*WHAT NEEDS TO BE DONE*.
Hunt through the entries for the word "blue" and copy each line in which it appears.

=== STUDY MATERIAL ===

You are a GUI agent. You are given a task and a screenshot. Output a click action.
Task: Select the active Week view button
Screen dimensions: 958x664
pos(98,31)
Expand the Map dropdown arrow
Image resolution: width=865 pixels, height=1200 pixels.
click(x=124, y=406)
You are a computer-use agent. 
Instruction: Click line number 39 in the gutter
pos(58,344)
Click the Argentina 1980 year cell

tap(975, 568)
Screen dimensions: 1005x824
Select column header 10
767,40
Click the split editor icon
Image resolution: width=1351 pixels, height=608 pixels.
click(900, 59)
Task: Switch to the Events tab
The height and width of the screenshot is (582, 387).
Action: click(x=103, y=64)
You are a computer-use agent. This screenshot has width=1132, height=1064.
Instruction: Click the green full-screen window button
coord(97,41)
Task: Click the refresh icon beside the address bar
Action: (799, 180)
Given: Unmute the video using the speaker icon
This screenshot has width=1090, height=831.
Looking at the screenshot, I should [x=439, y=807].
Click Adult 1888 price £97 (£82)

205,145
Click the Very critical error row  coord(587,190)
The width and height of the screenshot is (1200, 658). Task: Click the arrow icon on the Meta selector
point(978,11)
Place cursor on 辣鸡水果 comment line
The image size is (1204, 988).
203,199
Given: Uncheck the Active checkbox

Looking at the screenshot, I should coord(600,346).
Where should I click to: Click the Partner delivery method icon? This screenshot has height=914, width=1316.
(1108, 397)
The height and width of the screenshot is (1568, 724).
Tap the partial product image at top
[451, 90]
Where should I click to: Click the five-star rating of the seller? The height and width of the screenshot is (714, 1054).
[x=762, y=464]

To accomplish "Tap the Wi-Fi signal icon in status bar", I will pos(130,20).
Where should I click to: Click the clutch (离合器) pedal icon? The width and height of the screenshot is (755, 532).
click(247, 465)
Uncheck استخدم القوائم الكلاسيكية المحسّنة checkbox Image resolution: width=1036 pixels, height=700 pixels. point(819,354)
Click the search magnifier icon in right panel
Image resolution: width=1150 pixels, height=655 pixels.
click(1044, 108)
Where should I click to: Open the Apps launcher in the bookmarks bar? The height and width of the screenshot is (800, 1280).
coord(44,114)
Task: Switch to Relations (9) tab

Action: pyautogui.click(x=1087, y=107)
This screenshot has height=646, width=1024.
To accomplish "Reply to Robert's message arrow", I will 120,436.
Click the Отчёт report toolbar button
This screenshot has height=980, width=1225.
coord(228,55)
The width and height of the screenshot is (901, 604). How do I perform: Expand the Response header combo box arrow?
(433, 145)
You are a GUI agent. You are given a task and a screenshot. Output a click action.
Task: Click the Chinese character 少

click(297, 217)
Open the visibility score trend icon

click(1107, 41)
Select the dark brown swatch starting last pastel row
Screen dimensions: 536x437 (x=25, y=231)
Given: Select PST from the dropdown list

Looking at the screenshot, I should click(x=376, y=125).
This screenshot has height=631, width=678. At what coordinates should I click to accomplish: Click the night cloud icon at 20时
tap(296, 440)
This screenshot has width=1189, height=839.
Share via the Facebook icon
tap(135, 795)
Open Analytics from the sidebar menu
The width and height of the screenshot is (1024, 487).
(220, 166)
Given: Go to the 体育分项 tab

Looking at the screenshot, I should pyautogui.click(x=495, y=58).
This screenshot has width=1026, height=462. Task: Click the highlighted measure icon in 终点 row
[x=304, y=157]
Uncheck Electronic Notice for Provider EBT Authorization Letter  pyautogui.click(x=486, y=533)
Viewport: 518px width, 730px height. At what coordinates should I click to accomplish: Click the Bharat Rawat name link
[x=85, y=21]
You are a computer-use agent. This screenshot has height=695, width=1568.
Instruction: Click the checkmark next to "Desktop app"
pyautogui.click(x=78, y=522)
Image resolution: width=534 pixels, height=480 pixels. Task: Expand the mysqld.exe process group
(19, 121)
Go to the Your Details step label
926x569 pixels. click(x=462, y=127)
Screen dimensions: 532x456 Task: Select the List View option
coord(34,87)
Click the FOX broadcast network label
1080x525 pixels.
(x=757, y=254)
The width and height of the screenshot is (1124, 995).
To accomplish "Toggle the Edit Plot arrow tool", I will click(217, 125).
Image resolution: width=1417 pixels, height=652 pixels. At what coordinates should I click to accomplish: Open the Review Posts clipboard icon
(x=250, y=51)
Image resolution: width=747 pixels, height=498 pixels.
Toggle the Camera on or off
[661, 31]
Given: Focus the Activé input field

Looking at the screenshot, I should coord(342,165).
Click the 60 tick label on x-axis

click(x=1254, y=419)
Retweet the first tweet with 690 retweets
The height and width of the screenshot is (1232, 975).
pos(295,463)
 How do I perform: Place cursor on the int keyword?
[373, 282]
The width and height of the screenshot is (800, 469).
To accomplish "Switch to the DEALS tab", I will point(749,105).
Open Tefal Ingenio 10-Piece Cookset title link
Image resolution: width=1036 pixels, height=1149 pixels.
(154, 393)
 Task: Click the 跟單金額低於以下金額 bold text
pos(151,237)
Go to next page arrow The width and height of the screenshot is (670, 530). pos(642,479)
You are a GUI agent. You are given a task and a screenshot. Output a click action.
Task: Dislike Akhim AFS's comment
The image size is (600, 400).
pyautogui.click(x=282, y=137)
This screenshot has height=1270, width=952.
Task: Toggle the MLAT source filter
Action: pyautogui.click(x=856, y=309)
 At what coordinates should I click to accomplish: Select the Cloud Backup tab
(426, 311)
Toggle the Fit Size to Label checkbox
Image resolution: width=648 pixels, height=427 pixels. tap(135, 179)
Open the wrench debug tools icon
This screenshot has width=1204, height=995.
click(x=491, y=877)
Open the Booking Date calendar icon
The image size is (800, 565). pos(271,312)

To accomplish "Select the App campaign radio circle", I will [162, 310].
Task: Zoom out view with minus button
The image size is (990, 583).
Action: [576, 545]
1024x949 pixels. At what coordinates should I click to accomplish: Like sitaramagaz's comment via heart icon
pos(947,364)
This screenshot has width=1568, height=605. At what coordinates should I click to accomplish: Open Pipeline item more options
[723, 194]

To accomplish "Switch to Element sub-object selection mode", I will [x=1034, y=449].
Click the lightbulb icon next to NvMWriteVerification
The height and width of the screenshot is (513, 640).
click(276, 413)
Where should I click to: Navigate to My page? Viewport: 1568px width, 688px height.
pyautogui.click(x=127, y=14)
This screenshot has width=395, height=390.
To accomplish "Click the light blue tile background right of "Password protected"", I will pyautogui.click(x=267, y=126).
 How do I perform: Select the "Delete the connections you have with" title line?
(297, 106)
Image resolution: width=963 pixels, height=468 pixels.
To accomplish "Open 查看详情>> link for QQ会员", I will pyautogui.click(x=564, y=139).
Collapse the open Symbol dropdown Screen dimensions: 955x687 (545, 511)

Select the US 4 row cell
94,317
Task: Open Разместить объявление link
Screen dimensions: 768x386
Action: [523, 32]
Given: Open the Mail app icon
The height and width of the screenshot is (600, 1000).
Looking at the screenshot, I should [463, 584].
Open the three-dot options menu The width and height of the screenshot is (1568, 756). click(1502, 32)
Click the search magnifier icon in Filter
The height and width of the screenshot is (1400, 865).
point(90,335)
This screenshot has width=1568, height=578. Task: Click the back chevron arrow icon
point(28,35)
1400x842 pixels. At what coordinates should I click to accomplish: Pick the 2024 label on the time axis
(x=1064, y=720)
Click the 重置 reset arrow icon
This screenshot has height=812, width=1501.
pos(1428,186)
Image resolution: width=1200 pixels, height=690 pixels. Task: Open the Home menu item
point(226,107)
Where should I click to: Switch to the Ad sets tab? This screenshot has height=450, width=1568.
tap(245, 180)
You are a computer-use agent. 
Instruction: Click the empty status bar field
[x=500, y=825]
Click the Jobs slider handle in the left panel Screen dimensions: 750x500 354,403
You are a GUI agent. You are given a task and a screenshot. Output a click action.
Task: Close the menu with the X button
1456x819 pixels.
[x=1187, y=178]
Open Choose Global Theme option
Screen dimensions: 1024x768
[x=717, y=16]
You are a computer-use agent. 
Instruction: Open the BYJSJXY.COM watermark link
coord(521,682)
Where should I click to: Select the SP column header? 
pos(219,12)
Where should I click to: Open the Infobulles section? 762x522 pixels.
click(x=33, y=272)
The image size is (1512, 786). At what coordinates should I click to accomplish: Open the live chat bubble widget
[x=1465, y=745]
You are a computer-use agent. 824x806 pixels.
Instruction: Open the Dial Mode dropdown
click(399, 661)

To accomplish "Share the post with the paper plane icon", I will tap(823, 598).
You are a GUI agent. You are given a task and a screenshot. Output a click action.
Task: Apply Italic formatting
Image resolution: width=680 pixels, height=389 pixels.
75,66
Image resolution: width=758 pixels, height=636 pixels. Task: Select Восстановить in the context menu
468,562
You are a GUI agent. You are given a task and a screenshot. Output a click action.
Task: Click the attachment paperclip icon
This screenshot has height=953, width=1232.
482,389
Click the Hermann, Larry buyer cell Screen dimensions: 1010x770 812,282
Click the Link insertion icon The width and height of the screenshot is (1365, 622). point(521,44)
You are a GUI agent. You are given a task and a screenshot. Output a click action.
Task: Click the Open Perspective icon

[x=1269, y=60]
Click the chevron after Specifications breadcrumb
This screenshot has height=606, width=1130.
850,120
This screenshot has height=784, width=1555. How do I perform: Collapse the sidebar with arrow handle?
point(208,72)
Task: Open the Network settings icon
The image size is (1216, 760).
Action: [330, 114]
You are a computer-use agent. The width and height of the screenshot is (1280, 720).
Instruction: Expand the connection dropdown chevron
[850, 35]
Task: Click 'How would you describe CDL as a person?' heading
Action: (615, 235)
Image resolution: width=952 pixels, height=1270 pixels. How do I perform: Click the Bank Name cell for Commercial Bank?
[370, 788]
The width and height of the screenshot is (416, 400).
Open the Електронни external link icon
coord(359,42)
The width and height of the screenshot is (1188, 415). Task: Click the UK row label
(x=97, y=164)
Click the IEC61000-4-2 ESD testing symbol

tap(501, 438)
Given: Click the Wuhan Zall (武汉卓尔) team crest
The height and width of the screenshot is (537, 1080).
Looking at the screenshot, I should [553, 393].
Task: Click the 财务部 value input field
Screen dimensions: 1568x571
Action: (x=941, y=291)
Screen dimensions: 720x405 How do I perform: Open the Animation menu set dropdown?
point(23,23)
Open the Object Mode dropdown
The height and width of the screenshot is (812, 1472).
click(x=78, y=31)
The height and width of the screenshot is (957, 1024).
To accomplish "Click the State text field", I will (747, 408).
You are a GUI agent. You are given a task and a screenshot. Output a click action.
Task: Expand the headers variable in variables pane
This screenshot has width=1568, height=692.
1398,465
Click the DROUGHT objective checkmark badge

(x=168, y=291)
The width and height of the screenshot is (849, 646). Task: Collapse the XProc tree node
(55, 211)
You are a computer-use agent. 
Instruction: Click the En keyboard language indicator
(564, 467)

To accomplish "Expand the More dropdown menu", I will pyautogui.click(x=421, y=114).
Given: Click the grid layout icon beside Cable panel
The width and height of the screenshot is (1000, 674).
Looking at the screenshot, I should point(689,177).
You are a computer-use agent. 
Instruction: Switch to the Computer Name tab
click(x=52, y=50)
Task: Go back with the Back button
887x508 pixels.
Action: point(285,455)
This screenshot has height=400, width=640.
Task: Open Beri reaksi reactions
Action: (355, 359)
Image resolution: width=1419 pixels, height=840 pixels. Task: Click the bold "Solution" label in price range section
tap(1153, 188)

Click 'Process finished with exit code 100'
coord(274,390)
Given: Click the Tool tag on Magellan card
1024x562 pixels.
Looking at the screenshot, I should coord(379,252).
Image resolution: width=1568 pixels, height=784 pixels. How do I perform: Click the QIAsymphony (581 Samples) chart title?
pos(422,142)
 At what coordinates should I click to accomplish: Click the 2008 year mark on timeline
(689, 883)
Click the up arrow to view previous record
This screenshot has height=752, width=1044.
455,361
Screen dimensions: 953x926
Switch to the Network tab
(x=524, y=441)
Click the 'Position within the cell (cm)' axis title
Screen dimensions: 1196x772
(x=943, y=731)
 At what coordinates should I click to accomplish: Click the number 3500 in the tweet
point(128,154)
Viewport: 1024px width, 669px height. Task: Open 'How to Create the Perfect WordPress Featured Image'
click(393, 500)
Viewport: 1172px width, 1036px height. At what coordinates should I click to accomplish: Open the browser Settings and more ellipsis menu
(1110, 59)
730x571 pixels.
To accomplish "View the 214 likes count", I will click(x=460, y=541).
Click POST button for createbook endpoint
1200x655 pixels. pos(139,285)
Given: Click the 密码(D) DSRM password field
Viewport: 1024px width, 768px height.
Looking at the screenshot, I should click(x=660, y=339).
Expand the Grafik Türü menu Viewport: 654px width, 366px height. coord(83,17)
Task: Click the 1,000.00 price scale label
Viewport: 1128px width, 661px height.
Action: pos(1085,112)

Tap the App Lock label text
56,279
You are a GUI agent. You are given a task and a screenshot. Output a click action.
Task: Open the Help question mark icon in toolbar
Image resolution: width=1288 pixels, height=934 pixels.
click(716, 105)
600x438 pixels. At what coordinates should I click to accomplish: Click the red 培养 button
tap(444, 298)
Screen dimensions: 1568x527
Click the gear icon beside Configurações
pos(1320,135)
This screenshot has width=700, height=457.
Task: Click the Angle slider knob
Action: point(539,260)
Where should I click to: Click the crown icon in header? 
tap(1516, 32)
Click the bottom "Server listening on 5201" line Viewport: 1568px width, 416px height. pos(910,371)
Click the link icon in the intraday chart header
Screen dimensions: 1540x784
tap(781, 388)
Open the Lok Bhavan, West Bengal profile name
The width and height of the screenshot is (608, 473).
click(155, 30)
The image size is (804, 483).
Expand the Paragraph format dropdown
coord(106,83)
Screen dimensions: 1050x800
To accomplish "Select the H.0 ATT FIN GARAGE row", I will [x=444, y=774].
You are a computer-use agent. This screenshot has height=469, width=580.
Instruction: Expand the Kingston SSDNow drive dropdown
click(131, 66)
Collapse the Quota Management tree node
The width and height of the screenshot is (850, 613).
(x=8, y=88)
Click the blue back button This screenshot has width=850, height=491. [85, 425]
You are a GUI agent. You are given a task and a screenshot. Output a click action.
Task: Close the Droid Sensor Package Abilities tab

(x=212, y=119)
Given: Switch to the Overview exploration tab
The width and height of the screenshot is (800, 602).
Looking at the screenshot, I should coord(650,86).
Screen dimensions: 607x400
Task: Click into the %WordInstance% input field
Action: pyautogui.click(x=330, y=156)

===

*EXERCISE RESULT*.
To accomplish "Click the light blue tile background right of "Password protected"", I will pyautogui.click(x=267, y=126).
Click the blue back button This screenshot has width=850, height=491. [85, 425]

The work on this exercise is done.